Закономерно возник вопрос: могут ли «говорящие» обезьяны передавать информацию о расположении в пространстве отсутствующих в поле зрения предметов («там»)? Возможность передачи пространственной информации с помощью языка-посредника С.Сэвидж-Рамбо исследовала у своих бонобо, которые содержались в подходящих для этого условиях (с возможностью долгих прогулок по большому лесу). Уже в 1–2 года Канзи знал все маршруты их прогулок по обширной территории Центра и зачастую сам выбирал маршрут. По мере взросления Канзи и другие бонобо усваивали названия различных участков территории Центра. Для этого им сначала демонстрировали фотографии и произносили их названия, а потом помещали на клавиатуре соответствующие лексиграммы.
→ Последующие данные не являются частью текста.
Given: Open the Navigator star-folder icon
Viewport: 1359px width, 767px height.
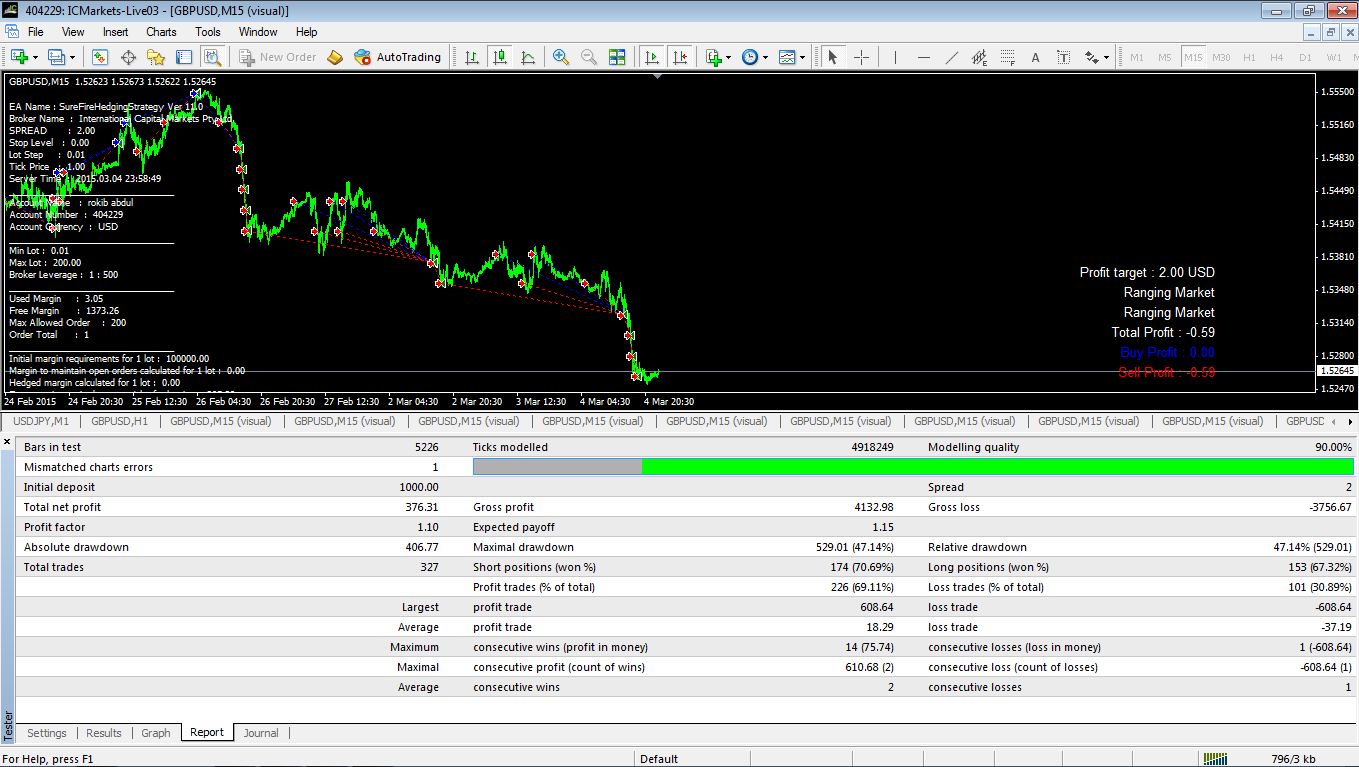Looking at the screenshot, I should pos(156,57).
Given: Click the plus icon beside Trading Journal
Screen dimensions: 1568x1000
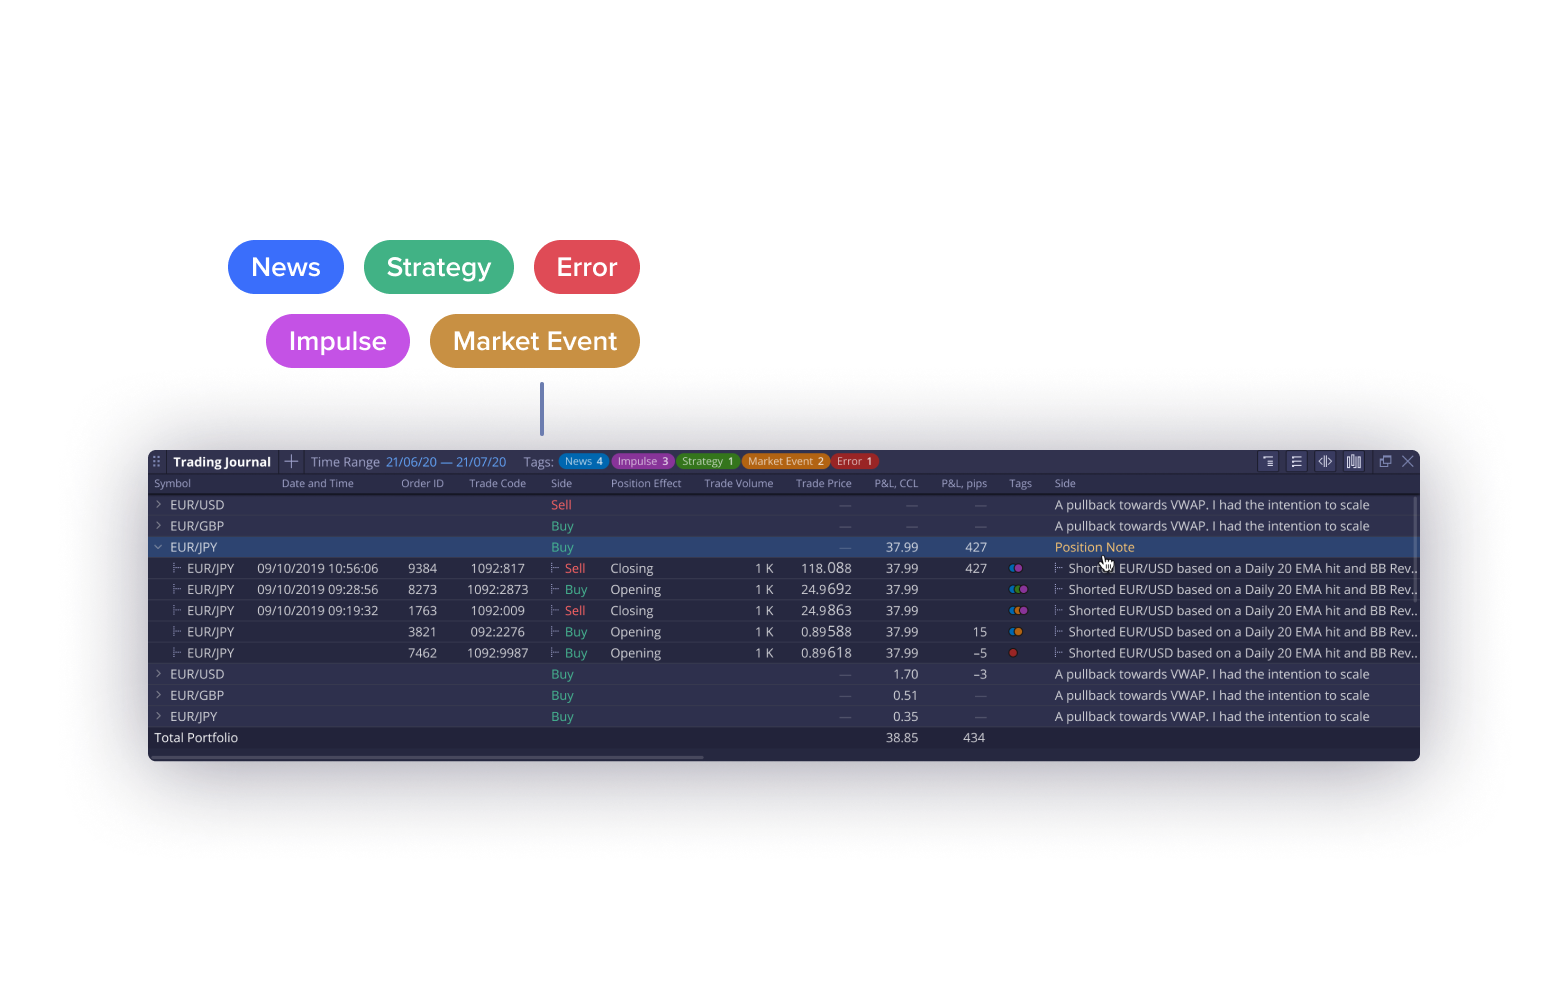Looking at the screenshot, I should [x=291, y=461].
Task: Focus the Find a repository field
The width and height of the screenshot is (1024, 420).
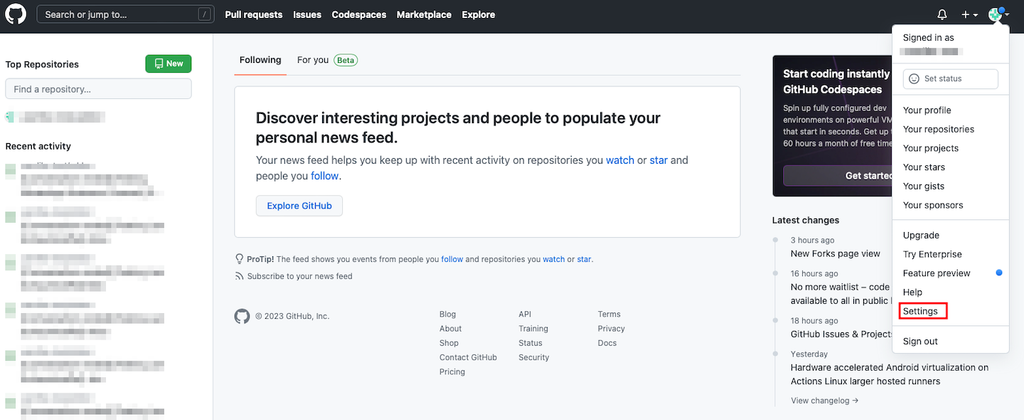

Для проверки способности Канзи ориентироваться по знаковой инструкции (лексиграмма или слово) его отправляли на прогулку с человеком, не ориентирующимся на территории Центра. В начале опыта Канзи получал инструкцию, куда им следует отправиться, затем появлялся его спутник, и они отправлялись на прогулку. Инструкцию Канзи получал в разных формах – акустическое слово, слово на йеркише или фотография. Во всех вариантах было зафиксировано, что он в точности соблюдал маршрут. В то же время он обнаруживал и свойство продуктивности: с помощью лексиграмм сообщал о местонахождении потерянных на прогулках вещей (иногда это касалось пропаж многомесячной давности).
Продемонстрированную бонобо Канзи способность обмениваться знаковыми сообщениями о пространственном расположении интересующих его удаленных мест экспериментально проверил Э.Мензел. В его экспериментах участвовала шимпанзе по кличке Панзи, обученная йеркишу. На глазах обезьяны экспериментатор прятал в кустах различные предметы, а через несколько дней проверял ее способность передать эту информацию с помощью лексиграмм новому человеку, не знавшему о том, что это за предметы и где они спрятаны. Панзи успешно дала указания, как найти 34 предмета, спрятанные в разных местах.